Passage to read:
━━━━━━━━

Lecture on SB 5.5.2 -- Boston, April 28, 1969:

Therefore the qualifications of this material world are two. It is full of misery and it is temporary. But our demand is full of pleasure and eternal life. Just opposite. But the foolish persons, they do not understand. They think, "Oh, we are very much happy." Oh. How we are happy? Supposing you are feeling happy. How long you'll be happy? Any moment you'll have to give up this place. Take example, your President Kennedy. He approached to the most happiest position, president, young man, good wife, children. Within a second, everything finished. Within a second. He was going on car very nicely, protected, thinking protection, but just in a moment—finished. So that possibility is for everyone. Even the President of America, Mr. Kennedy, he could not save himself, in spite of so much power and opulence. And what of us?

So one brāhmaṇa blessed Him, "My dear boy, You'll be very happy in your family life. You'll have good wife, very opulent position."
Lecture on SB 5.6.6 -- Vrndavana, November 28, 1976:

Caitanya Mahāprabhu, to receive some blessings from the brāhmaṇas, when He was boy He was voluntarily trying to give some service to the brāhmaṇas who were engaged in bathing in the Ganges. He'll clear the place because the brāhmaṇa, after taking bath in the Ganges, would sit down, would chant mantra. So He'll cleanse and He'll wash the cloth, and in... Voluntarily He was doing that, service. So one brāhmaṇa blessed Him, "My dear boy, You'll be very happy in your family life. You'll have good wife, very opulent position." And Caitanya Mahāprabhu was blocking the ears. The brāhmaṇa said, "What is this?" "No, this is not blessing, sir." "Oh, it is not blessing? Then You'll never be happy in Your family life." "Yes, this is the..." (laughter) "This is all right." So therefore He took sannyāsa.

People generally aspire for these three things: wealth, many followers, and a good wife at home.
Lecture on SB 6.1.6 -- Honolulu, June 8, 1975:

There are many businessmen, they are running on big factories and thousands of men are working at his direction. This is also opulence. And to have great amount of money, that is also opulence. Dhanaṁ janam. And another a opulence, to have a very nice wife, beautiful, obedient, very pleasing. So these are material necessities. People generally aspire for these three things: wealth, many followers, and a good wife at home. But Caitanya Mahāprabhu says, na dhanam: "I don't want money." Just the opposite.

So if there is no mother and there is no good wife, then araṇyaṁ tena gantavyam, immediately he should give up that home. Araṇyam: he should go to the forest.

━━━━━━━━

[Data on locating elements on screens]
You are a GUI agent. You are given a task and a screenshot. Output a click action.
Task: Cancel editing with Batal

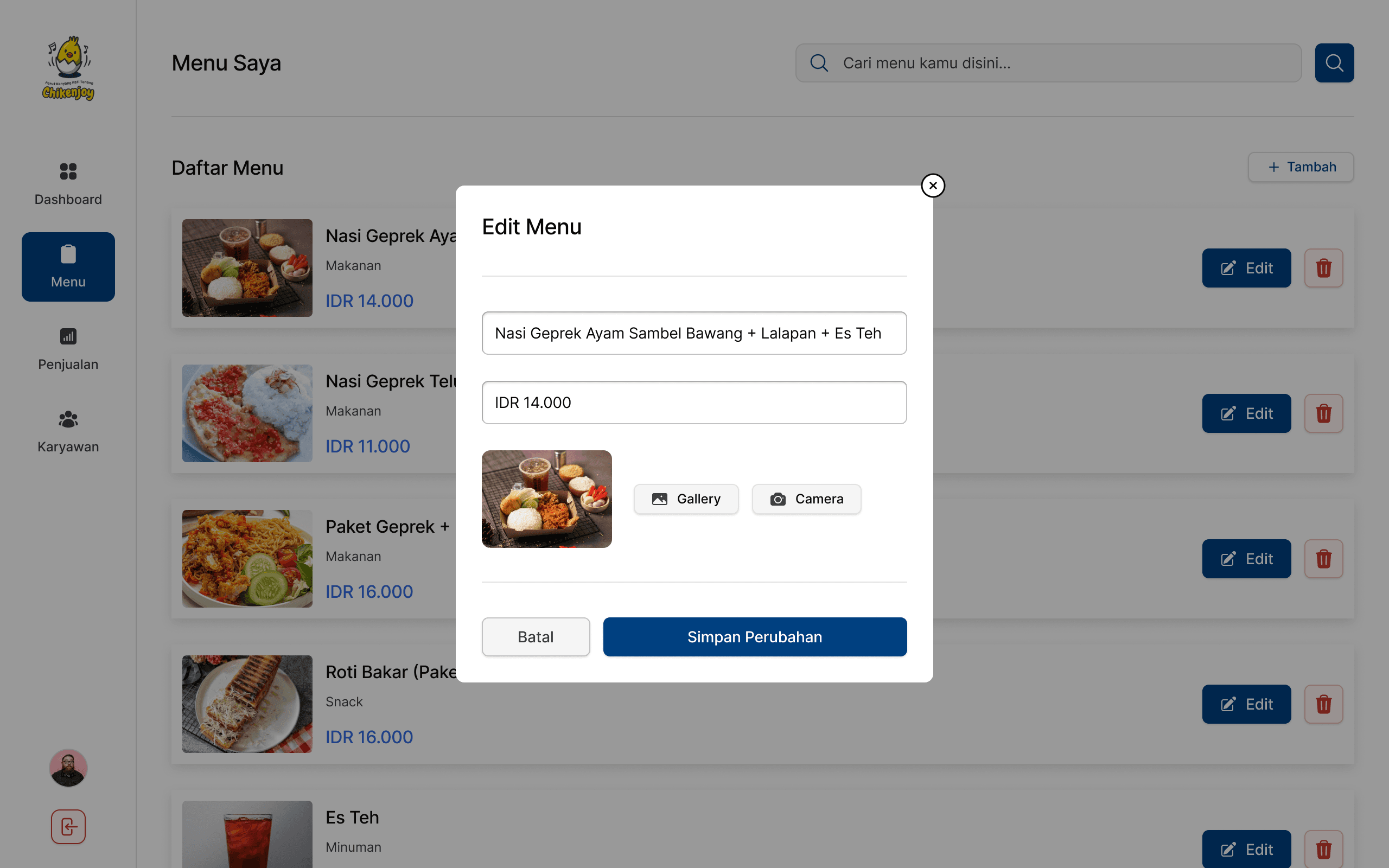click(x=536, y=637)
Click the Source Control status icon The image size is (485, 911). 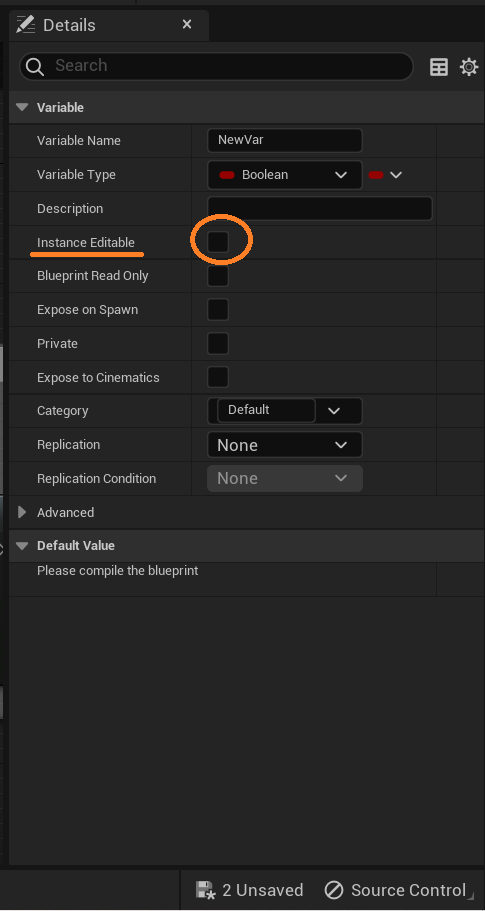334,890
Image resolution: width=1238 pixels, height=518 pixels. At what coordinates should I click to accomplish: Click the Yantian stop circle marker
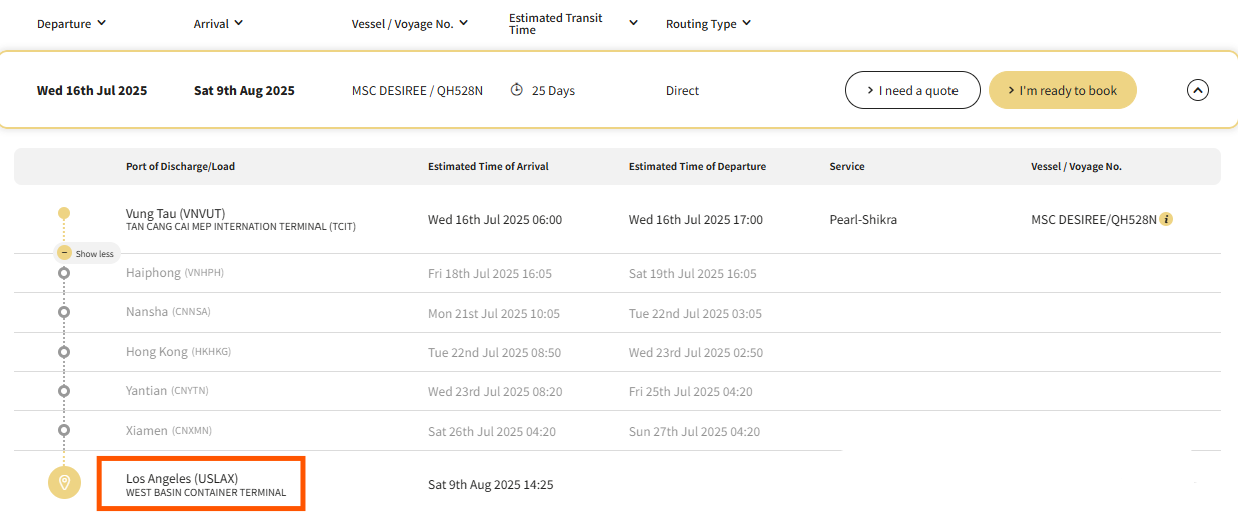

━━━━━━━━

Problems to solve:
1 > According to the lecture excerpts, what are the two qualifications of the material world?
2 > Repeat the portion of the lecture excerpts that begins with the words "Lecture on SB 5.5.2" and ends after the words "what of us?".

Responses for each task:
1 > It is full of misery, and it is temporary.

2 >
Lecture on SB 5.5.2 -- Boston, April 28, 1969:

Therefore the qualifications of this material world are two. It is full of misery and it is temporary. But our demand is full of pleasure and eternal life. Just opposite. But the foolish persons, they do not understand. They think, "Oh, we are very much happy." Oh. How we are happy? Supposing you are feeling happy. How long you'll be happy? Any moment you'll have to give up this place. Take example, your President Kennedy. He approached to the most happiest position, president, young man, good wife, children. Within a second, everything finished. Within a second. He was going on car very nicely, protected, thinking protection, but just in a moment—finished. So that possibility is for everyone. Even the President of America, Mr. Kennedy, he could not save himself, in spite of so much power and opulence. And what of us?